■ **What is required**
Take the material below from its first line through the line containing "This screenshot has width=1428, height=652." and, please, write those lines again exactly.

■ **Given entries**
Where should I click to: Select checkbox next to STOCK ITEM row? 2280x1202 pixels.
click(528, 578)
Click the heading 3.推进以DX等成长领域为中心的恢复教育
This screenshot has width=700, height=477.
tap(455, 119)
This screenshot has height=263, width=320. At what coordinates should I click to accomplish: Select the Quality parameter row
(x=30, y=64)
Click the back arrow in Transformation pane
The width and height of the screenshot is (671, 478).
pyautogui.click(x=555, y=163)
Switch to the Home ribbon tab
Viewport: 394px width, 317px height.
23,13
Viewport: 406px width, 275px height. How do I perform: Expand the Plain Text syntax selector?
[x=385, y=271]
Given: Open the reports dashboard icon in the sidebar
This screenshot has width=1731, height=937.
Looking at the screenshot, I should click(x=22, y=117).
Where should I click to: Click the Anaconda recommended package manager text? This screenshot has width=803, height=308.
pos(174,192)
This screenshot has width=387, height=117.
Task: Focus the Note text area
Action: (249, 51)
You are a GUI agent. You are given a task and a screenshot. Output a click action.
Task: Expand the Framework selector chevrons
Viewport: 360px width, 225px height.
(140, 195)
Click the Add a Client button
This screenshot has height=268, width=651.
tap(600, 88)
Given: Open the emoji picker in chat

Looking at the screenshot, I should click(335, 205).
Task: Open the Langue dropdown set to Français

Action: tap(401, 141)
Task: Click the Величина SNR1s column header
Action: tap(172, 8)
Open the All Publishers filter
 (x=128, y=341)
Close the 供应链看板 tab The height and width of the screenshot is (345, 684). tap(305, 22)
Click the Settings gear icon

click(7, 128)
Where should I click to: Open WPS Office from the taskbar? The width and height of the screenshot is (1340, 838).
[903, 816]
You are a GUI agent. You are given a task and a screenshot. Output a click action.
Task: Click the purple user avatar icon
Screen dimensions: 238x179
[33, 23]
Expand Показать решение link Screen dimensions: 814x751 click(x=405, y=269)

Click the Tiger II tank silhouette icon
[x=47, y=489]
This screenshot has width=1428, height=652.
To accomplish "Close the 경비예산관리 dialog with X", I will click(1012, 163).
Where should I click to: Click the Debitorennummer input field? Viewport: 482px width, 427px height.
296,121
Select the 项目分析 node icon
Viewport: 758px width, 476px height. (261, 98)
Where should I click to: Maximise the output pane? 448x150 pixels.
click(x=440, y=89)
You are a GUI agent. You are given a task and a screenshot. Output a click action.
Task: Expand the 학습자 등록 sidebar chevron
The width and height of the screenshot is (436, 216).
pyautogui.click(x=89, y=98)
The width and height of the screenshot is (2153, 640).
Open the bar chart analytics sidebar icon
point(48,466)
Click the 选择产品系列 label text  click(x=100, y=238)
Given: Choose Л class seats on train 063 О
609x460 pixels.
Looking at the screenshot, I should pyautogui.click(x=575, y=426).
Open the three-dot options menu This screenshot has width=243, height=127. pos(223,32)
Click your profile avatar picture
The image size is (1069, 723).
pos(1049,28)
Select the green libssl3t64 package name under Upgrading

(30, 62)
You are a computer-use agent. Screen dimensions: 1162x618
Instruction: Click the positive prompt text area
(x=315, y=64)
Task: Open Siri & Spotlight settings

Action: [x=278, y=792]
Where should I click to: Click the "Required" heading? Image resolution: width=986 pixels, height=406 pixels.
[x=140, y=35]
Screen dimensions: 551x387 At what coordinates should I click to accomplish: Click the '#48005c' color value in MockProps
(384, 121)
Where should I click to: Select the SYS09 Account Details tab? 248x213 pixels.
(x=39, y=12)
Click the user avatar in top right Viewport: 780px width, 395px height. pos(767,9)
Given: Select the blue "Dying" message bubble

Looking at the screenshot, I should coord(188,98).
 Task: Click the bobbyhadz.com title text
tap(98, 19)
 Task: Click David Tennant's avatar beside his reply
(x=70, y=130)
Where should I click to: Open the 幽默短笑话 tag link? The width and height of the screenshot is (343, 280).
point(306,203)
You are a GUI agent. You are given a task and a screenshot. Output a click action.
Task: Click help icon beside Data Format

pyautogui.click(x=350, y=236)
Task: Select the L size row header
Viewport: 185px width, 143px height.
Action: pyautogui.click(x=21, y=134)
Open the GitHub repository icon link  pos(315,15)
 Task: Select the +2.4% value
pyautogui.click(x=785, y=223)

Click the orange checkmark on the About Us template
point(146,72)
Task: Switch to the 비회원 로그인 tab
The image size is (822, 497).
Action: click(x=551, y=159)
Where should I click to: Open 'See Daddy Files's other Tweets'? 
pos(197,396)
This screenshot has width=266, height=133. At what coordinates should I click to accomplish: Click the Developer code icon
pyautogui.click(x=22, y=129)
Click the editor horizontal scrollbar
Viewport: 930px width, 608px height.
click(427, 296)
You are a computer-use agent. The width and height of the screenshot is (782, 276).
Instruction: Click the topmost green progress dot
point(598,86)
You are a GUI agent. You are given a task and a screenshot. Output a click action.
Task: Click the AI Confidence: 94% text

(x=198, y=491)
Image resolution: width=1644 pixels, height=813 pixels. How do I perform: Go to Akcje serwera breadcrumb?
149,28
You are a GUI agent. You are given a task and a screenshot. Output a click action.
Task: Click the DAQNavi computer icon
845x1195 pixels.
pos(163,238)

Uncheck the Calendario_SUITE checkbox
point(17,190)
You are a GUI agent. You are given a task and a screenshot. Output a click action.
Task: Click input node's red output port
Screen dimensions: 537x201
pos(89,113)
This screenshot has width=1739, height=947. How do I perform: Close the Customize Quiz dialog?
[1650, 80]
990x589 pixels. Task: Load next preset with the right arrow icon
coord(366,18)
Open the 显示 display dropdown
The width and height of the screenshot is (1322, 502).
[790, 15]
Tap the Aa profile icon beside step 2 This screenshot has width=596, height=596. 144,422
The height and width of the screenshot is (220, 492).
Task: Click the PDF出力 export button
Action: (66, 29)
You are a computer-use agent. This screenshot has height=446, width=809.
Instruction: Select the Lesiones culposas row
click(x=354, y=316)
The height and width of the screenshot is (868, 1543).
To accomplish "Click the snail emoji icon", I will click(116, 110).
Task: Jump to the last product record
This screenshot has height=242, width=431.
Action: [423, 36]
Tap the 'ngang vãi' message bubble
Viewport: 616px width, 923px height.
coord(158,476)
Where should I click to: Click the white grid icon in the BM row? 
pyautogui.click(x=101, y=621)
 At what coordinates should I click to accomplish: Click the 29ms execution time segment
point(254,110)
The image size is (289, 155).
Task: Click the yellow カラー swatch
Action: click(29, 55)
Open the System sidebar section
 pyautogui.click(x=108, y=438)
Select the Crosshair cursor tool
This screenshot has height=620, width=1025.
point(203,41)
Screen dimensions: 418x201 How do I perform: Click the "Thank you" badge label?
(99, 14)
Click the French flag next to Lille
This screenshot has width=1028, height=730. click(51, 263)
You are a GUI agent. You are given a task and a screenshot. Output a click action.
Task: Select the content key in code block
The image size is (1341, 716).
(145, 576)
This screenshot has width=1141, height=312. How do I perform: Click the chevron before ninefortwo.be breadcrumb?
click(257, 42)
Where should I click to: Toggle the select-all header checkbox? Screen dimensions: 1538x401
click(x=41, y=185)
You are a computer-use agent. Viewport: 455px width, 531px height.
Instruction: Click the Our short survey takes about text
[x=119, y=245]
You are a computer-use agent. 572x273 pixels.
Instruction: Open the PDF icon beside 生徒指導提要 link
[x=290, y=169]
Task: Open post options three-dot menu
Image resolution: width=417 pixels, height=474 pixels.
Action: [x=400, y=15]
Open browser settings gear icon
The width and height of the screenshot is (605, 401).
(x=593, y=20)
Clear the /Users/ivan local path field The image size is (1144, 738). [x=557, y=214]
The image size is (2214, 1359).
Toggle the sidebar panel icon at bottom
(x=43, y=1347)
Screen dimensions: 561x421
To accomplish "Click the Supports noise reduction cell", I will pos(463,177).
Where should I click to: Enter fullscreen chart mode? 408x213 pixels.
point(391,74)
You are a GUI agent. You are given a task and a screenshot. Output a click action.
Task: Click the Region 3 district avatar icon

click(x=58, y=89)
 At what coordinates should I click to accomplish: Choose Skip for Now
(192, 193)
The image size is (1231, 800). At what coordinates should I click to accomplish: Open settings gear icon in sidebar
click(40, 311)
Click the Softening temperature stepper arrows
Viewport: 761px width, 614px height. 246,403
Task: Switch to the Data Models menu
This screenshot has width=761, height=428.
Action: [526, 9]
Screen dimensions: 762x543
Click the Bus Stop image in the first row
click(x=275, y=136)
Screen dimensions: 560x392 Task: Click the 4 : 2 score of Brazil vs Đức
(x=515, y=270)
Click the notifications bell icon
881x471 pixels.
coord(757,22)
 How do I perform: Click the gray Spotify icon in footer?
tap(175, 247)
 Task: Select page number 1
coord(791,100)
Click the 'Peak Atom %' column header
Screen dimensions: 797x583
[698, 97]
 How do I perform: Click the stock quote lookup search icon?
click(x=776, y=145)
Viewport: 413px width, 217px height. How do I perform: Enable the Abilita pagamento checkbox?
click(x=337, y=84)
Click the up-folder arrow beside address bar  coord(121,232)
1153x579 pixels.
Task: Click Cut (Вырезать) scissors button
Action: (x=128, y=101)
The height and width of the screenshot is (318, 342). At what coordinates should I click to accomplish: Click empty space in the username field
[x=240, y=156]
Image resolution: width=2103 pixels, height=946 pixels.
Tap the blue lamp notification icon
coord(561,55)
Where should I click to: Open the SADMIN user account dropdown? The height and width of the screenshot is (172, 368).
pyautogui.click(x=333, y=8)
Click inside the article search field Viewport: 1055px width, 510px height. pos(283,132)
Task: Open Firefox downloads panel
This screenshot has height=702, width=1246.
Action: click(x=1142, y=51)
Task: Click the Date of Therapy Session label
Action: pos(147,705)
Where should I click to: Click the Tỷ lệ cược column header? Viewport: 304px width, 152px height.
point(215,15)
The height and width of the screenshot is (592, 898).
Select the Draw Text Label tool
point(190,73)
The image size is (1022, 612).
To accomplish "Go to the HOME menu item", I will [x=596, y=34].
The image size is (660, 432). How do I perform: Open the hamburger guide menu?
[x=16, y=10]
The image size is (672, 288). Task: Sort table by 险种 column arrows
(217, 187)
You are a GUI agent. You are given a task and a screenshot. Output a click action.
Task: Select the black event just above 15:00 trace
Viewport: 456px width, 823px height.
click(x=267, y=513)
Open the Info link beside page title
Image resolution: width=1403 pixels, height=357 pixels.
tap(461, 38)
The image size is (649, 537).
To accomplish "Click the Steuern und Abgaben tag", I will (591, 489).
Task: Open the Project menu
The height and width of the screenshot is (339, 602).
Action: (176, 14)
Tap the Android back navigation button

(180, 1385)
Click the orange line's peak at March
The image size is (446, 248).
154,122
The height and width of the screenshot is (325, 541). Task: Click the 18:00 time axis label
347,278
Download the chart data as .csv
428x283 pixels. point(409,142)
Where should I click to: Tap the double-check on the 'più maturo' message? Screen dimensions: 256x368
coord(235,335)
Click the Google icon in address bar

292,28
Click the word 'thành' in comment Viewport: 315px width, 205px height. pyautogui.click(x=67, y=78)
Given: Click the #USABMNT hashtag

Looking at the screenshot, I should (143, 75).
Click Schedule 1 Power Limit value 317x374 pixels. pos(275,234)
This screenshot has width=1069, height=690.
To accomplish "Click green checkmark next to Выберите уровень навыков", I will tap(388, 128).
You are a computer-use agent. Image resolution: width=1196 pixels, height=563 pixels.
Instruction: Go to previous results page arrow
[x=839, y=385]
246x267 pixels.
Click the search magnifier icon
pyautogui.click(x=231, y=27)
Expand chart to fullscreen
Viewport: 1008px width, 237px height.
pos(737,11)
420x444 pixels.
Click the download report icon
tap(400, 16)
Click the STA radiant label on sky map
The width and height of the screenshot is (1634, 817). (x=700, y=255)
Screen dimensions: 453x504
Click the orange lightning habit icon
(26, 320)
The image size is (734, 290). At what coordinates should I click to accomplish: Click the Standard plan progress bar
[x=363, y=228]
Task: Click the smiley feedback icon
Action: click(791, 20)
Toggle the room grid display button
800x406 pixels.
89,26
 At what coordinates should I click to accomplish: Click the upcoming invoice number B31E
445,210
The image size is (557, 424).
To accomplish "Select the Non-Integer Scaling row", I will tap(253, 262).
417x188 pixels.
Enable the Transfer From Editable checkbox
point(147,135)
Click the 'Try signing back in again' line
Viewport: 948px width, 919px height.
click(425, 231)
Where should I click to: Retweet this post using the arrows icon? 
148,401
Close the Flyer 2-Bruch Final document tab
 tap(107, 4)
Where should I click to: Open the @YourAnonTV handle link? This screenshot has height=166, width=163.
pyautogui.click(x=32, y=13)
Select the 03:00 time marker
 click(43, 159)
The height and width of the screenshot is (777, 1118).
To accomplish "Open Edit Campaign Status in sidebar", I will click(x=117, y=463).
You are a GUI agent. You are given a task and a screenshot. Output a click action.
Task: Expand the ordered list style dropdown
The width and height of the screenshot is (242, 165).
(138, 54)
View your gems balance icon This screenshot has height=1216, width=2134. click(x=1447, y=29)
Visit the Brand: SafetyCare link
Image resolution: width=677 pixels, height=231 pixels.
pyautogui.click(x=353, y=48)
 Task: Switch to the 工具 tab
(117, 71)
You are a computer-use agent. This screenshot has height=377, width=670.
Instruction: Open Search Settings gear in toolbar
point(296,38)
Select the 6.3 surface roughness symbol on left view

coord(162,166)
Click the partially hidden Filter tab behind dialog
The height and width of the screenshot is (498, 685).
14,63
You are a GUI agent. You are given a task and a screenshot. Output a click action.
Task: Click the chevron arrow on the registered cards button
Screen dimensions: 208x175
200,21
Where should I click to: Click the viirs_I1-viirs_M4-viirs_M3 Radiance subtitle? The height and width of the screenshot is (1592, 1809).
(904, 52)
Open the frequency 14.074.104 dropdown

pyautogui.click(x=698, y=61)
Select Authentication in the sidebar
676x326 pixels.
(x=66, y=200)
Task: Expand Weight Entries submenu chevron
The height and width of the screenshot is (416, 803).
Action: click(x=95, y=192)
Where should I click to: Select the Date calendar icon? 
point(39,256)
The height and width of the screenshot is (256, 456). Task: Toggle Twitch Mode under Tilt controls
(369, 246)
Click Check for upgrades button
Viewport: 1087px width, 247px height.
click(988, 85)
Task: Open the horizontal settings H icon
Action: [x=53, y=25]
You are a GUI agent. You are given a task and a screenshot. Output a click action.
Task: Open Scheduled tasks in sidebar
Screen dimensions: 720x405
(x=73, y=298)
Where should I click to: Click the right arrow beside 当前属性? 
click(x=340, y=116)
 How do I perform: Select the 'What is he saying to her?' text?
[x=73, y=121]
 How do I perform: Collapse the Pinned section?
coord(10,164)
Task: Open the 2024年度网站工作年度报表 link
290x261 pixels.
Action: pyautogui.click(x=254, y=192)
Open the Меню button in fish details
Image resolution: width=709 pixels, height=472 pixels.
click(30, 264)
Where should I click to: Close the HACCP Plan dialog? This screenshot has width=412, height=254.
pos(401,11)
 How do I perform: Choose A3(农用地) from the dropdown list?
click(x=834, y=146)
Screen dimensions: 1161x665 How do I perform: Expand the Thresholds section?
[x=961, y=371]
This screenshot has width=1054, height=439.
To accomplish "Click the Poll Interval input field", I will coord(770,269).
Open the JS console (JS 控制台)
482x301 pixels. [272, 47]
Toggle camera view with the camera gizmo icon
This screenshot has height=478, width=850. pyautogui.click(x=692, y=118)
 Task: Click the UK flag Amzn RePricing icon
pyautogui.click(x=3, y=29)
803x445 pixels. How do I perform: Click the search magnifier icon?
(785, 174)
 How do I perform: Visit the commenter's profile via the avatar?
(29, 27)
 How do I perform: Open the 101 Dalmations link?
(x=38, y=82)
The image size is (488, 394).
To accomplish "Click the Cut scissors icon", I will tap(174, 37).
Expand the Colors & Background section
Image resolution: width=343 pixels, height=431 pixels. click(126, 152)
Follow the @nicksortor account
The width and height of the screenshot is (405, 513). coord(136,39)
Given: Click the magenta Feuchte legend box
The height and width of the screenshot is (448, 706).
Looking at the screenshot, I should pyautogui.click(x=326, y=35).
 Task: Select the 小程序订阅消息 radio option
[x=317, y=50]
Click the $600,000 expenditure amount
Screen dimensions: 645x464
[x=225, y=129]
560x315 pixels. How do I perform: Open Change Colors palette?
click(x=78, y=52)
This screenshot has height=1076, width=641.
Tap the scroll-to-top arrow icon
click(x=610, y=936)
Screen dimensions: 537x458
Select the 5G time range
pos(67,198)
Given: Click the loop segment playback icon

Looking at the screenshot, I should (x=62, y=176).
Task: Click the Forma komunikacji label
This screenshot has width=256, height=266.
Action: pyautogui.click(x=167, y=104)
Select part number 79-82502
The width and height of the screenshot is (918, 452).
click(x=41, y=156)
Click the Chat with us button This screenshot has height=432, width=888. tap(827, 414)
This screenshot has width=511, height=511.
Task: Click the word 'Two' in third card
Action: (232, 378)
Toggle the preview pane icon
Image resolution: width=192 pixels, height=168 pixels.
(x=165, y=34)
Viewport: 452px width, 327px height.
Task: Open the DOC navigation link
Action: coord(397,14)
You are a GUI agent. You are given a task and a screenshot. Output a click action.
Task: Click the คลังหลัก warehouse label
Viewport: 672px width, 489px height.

■ **Your solution**
Where should I click to: Select checkbox next to STOCK ITEM row? 2280x1202 pixels.
click(528, 578)
Click the heading 3.推进以DX等成长领域为中心的恢复教育
This screenshot has width=700, height=477.
tap(455, 119)
This screenshot has height=263, width=320. At what coordinates should I click to accomplish: Select the Quality parameter row
(x=30, y=64)
Click the back arrow in Transformation pane
The width and height of the screenshot is (671, 478).
pyautogui.click(x=555, y=163)
Switch to the Home ribbon tab
Viewport: 394px width, 317px height.
23,13
Viewport: 406px width, 275px height. How do I perform: Expand the Plain Text syntax selector?
[x=385, y=271]
Given: Open the reports dashboard icon in the sidebar
This screenshot has width=1731, height=937.
Looking at the screenshot, I should click(x=22, y=117).
Where should I click to: Click the Anaconda recommended package manager text? This screenshot has width=803, height=308.
pos(174,192)
This screenshot has width=387, height=117.
Task: Focus the Note text area
Action: (249, 51)
You are a GUI agent. You are given a task and a screenshot. Output a click action.
Task: Expand the Framework selector chevrons
Viewport: 360px width, 225px height.
(140, 195)
Click the Add a Client button
This screenshot has height=268, width=651.
tap(600, 88)
Given: Open the emoji picker in chat

Looking at the screenshot, I should click(335, 205).
Task: Open the Langue dropdown set to Français

Action: tap(401, 141)
Task: Click the Величина SNR1s column header
Action: tap(172, 8)
Open the All Publishers filter
 (x=128, y=341)
Close the 供应链看板 tab The height and width of the screenshot is (345, 684). tap(305, 22)
Click the Settings gear icon

click(7, 128)
Where should I click to: Open WPS Office from the taskbar? The width and height of the screenshot is (1340, 838).
[903, 816]
You are a GUI agent. You are given a task and a screenshot. Output a click action.
Task: Click the purple user avatar icon
Screen dimensions: 238x179
[33, 23]
Expand Показать решение link Screen dimensions: 814x751 click(x=405, y=269)

Click the Tiger II tank silhouette icon
[x=47, y=489]
This screenshot has width=1428, height=652.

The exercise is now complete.